Records from a dataset
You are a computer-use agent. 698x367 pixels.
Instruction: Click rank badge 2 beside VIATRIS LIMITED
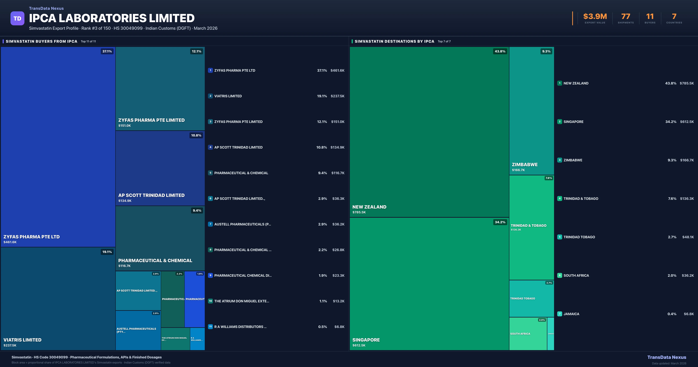210,96
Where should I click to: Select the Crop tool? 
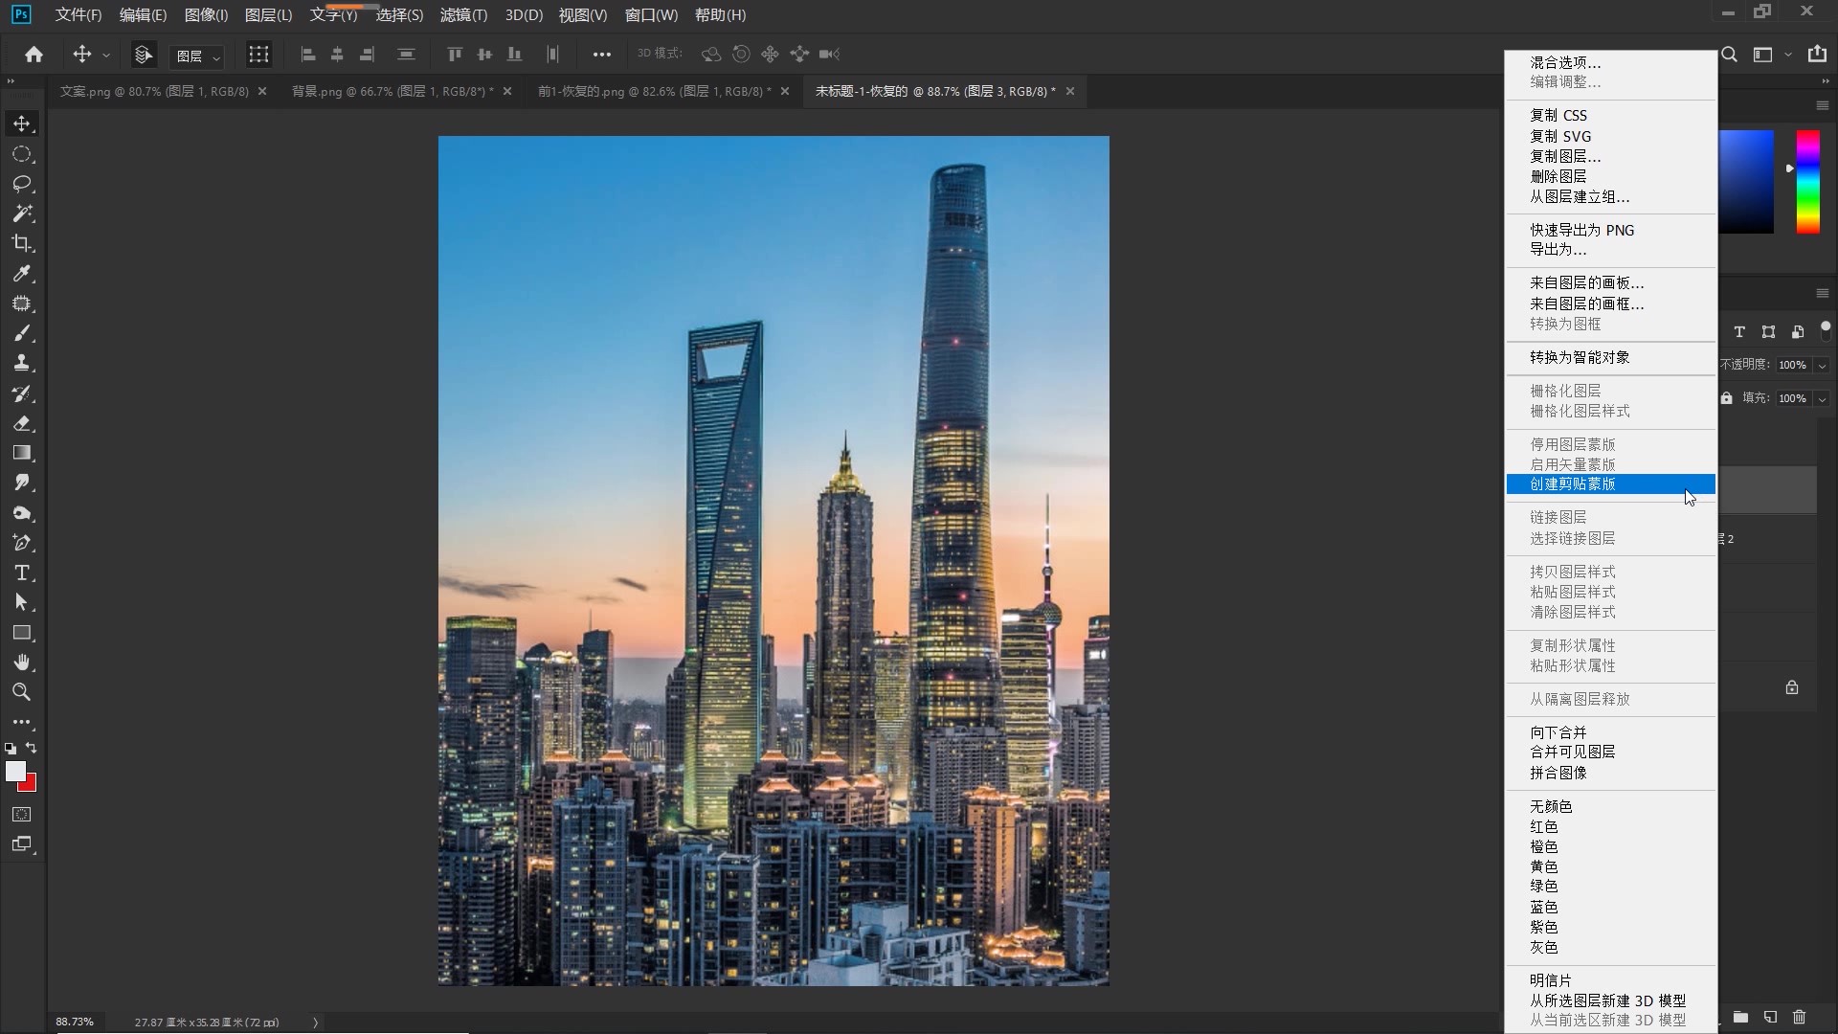pyautogui.click(x=22, y=243)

WHAT THE TASK REQUIRES:
Pictures stay out of this copy. Retype exactly the lines from the one with "Instruction: Click rank" through the last line of the data, both ends included, and nothing more.

ANSWER SPACE:
Instruction: Click rank badge 2 beside VIATRIS LIMITED
210,96
Where should I click to: Select the Crop tool? 
pyautogui.click(x=22, y=243)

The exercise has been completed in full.